» **WHAT IS NEEDED**:
Answer these questions from the rel=canonical text below, one per line:
1. In which section of a page does Google not allow rel=canonical?
2. What does the Search Console Help guideline call the best way to ensure users and search engines reach the correct page?
3. What version of paginated content does Google recommend linking to?

» **TEXT**:
▬▬▬

5 common mistakes with rel=canonical

Matt Cutts explains why this is the case:

If Google trusted rel=canonical in the HTML body, we’d see far more attacks where people would drop arel=canonical on part of a web page to try to hijack it.

…so now we come to another corner case… we probably won’t trust a rel=canonical if we see weird stuff in your HEAD section… [because] we may assume that someone forgot to close the HEAD section[, and] we don’t allow rel=canonical in the BODY.

A rel=canonical corner case

An even poorer user experience than indexing duplicate content would be indexing the wrong content, no content, or malicious content. Matt Cutts outlines scenarios in which Google would ignore such links:

We take rel=canonical URLs as a strong hint, but in some cases we won’t use them:

  • For example, if we think you’re shooting yourself in the foot by accident (pointing a rel=canonical toward a non-existent/404 page), we’d reserve the right not to use the destination URL you specify with rel=canonical.
  • Another example where we might not go with your rel=canonical preference: if we think your website has been hacked and the hacker added a malicious rel=canonical.

Canonicalization vs Redirection

Because search engines can choose to ignore canonical links, redirection is preferred; as Matt Cutts explains, “regarding 301 redirects vs rel=canonical, in general I would use 301 redirects… they’re more widely supported.” He goes on to say, “the rel=canonical is more appropriate for when you can’t get to the server headers… if you can do 301 redirects… do [that]. If you don’t have the ability or option to do 301 redirects… rel=canonical makes sense.”

Google echoes this in the Search Console Help guidelines “Use canonical URLs” the use of “301 redirects to send traffic from [undesirable] URLs to your preferred URL. A server-side 301 redirect is the best way to ensure that users and search engines are directed to the correct page.”

Note: Because canonicalized pages are actually separate entities, visitor behavior is recorded separately for each unique URL in analytics tools. This may or may not be desirable.

Barring any technical reasons preventing redirection, another acceptable reason to use a canonical link over a redirect is if redirection would negatively impact user experience (e.g. categorization with breadcrumbs, pagination).

Canonicalized Pagination

A common mistake when canonicalizing pages is to canonicalize paginated content to the first page of content. Because the content of the first page is not representative of or substantively similar to the remaining paginated content, linking these pages to the first page essentially instructs search engines not to index a majority of the paginated content. This may lead search engines to ignore the canonical links.

Because “searchers commonly prefer to view a whole article or category on a single page,” Google recommends linking to a “View All” version of the content, if one exists and does not present any user experience issues. In fact, “if [Google thinks] this is what the searcher is looking for, [they] try to show the View All page in search results.”

▬▬▬

Click-target data

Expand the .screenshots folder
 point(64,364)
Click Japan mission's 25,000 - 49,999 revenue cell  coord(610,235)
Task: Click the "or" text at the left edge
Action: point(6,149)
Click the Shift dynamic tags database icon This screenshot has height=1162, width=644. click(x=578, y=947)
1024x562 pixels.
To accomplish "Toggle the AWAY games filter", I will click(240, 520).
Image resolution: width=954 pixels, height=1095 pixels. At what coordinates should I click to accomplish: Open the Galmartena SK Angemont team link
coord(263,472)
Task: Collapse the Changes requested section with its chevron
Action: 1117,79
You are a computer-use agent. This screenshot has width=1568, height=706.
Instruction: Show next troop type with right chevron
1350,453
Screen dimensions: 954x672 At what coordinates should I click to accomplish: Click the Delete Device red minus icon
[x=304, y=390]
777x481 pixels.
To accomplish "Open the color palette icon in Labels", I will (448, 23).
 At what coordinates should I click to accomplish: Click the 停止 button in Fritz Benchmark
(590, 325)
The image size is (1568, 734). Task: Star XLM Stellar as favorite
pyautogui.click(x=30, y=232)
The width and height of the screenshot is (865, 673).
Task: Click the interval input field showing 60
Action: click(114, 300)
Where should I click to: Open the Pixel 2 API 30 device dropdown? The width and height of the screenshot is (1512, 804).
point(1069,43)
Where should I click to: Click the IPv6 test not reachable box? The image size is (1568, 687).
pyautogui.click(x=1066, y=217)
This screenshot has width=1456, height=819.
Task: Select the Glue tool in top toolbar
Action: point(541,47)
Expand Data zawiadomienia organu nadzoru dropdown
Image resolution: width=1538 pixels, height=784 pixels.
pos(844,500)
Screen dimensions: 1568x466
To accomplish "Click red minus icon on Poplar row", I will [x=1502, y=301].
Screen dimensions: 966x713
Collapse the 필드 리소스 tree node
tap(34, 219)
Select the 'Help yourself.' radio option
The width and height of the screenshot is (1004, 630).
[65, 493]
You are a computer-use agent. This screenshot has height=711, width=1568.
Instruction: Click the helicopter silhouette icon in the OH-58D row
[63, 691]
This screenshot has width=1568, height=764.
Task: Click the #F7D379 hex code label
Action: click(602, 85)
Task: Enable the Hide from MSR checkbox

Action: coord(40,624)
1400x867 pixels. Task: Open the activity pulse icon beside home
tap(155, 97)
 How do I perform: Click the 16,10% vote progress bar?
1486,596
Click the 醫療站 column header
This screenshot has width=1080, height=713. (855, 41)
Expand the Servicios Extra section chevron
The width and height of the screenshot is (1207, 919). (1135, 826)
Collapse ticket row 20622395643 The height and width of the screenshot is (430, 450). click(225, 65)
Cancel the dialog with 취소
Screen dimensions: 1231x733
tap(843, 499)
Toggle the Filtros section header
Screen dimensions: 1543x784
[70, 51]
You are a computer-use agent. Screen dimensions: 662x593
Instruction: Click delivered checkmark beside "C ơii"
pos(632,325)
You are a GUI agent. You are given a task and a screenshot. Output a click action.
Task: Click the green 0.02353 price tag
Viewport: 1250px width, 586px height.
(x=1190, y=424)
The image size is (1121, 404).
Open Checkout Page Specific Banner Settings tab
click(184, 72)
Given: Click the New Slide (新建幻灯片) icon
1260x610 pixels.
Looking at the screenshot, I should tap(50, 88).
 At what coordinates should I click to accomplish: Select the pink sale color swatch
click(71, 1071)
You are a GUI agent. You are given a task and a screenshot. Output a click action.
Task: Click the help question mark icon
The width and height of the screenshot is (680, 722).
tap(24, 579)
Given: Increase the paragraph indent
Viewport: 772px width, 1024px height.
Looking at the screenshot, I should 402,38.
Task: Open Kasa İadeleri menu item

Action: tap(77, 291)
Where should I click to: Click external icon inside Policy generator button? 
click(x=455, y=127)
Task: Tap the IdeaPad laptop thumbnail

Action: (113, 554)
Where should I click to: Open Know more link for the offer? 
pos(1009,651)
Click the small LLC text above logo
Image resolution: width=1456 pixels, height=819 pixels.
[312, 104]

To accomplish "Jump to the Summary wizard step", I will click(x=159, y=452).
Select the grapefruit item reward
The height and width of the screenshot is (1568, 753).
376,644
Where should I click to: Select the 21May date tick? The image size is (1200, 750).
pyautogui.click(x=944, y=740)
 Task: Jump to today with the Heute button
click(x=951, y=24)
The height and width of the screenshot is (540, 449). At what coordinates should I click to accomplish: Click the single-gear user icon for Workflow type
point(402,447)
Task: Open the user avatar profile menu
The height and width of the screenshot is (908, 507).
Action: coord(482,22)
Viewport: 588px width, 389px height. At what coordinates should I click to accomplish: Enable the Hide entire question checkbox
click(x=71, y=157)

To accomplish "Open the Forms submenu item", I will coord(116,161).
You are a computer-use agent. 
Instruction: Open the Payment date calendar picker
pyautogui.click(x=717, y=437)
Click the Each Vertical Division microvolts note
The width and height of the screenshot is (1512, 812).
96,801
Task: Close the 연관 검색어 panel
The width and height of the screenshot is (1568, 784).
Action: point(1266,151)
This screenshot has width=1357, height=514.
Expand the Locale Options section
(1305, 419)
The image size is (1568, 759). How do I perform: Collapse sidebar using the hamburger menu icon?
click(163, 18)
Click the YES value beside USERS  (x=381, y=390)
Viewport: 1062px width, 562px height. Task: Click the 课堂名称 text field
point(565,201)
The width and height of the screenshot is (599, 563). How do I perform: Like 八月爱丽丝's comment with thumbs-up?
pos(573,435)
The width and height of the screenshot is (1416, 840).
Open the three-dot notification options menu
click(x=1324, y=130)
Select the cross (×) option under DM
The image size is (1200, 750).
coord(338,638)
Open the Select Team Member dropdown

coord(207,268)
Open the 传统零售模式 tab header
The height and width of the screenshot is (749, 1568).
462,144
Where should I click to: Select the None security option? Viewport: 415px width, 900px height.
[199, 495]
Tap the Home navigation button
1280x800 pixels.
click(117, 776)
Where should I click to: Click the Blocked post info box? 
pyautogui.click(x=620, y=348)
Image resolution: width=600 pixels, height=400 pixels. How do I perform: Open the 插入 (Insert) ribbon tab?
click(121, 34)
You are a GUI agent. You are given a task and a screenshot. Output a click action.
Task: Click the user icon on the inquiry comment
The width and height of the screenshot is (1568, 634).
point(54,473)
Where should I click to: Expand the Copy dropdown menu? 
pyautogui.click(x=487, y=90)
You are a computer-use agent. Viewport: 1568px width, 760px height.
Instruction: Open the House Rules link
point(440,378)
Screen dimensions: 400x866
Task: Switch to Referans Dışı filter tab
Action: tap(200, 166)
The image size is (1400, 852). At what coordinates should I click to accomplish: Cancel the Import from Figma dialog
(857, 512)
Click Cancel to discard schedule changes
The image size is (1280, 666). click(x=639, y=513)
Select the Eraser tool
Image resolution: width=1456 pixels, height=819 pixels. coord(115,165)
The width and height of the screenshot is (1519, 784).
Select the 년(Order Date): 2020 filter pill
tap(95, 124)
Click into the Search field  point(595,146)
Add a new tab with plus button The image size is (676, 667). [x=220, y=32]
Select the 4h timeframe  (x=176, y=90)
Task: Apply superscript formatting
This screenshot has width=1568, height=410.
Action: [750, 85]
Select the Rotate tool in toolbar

▬▬▬

» **RIGHT ANSWER**:
1. The BODY.
2. A server-side 301 redirect.
3. A "View All" version of the content.